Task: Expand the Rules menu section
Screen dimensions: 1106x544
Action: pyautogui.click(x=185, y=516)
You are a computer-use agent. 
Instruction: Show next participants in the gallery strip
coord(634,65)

-- -- --

Please quote nothing but the lines from the line with "You are a computer-use agent." through the end of the data above, exactly as written, ends included.

You are a computer-use agent. 
Instruction: Show next participants in the gallery strip
coord(634,65)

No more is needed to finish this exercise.